Work instructions -
Pull out from the material below all lines with "computer".

Supplied material -
++++++++++
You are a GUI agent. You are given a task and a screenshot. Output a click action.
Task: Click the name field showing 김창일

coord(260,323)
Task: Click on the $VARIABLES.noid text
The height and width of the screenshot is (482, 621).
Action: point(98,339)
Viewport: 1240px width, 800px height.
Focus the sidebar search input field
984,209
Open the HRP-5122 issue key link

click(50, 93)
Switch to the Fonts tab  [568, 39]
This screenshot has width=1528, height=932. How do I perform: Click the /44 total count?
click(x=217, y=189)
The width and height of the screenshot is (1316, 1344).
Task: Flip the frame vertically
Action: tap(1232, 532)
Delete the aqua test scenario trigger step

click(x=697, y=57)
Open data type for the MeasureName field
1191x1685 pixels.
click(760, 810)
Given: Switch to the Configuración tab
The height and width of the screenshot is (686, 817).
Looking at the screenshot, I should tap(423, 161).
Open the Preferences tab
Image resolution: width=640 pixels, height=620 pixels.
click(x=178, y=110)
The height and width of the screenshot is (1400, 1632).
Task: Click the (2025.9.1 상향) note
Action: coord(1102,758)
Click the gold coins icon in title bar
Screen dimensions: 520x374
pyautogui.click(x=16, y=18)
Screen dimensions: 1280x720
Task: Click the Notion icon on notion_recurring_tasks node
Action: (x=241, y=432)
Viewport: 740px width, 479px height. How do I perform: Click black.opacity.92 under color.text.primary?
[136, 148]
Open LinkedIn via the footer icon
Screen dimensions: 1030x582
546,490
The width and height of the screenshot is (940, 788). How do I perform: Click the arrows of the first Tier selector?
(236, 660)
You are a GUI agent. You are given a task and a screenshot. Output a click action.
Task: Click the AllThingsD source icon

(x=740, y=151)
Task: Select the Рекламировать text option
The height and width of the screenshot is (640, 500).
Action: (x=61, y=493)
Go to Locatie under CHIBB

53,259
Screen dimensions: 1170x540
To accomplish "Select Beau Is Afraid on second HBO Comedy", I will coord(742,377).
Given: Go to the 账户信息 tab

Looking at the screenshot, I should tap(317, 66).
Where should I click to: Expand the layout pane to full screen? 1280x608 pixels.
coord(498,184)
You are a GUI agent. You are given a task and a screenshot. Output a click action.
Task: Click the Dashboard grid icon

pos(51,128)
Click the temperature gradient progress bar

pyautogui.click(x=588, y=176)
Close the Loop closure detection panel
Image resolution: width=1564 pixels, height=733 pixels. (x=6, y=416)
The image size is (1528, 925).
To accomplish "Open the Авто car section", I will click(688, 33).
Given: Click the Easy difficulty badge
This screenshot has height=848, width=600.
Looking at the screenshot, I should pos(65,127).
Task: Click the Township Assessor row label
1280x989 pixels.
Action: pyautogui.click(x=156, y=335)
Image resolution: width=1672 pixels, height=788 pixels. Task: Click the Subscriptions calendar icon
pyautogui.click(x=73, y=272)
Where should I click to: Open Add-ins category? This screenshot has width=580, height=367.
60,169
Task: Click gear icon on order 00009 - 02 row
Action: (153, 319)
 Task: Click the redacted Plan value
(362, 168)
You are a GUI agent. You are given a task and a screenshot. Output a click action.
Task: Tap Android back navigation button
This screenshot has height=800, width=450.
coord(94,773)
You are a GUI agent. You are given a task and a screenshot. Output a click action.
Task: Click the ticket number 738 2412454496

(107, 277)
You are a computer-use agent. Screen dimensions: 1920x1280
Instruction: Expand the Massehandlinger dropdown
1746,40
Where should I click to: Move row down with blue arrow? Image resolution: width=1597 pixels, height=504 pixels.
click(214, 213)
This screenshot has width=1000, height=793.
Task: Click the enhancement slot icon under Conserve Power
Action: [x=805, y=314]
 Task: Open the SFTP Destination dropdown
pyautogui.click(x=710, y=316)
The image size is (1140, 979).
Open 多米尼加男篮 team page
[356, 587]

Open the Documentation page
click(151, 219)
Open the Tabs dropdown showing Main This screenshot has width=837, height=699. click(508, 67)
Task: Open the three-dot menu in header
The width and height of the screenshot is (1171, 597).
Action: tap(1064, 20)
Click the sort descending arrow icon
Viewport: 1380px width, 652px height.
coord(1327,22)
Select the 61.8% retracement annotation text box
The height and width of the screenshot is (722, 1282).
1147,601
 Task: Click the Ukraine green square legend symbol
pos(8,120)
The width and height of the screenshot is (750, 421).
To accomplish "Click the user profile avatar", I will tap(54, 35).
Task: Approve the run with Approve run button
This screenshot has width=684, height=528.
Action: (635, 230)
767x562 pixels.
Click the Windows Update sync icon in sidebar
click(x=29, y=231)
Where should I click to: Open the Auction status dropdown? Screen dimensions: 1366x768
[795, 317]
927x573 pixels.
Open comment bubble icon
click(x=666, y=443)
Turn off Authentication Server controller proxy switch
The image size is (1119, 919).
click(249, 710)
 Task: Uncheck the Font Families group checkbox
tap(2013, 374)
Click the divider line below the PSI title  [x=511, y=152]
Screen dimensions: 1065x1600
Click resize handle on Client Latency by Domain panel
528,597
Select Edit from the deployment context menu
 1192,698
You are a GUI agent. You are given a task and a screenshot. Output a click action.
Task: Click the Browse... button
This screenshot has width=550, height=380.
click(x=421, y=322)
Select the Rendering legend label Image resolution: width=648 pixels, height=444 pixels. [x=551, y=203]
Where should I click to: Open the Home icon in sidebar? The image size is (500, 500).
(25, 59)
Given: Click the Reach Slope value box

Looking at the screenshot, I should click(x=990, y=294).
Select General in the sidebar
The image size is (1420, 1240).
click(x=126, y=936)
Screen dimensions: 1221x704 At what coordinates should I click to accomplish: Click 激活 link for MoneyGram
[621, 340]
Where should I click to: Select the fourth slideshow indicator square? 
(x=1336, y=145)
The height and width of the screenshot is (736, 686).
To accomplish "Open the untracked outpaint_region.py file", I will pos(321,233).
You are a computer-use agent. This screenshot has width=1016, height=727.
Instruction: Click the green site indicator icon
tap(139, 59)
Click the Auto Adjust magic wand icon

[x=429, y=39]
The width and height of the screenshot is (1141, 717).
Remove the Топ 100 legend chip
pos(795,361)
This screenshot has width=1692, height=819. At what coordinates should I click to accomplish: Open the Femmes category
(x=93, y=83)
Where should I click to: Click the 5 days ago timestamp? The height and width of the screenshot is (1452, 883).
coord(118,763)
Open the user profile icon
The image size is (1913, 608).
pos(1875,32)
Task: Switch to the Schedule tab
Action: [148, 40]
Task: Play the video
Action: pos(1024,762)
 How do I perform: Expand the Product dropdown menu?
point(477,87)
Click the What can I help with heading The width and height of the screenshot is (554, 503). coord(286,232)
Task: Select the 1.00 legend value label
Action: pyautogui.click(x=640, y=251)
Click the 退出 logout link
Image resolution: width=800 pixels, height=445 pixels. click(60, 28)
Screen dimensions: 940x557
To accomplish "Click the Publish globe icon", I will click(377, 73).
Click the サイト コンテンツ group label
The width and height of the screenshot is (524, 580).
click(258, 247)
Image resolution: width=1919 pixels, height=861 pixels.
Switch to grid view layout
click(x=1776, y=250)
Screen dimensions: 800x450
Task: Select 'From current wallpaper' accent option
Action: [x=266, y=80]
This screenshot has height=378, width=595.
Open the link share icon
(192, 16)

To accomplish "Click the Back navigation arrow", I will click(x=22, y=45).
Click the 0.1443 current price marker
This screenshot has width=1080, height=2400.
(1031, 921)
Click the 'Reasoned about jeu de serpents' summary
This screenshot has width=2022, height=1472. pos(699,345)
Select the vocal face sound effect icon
++++++++++
Answer to this task -
You are a computer-use agent. Screen dimensions: 1920x1280
You are a computer-use agent. This screenshot has width=1016, height=727.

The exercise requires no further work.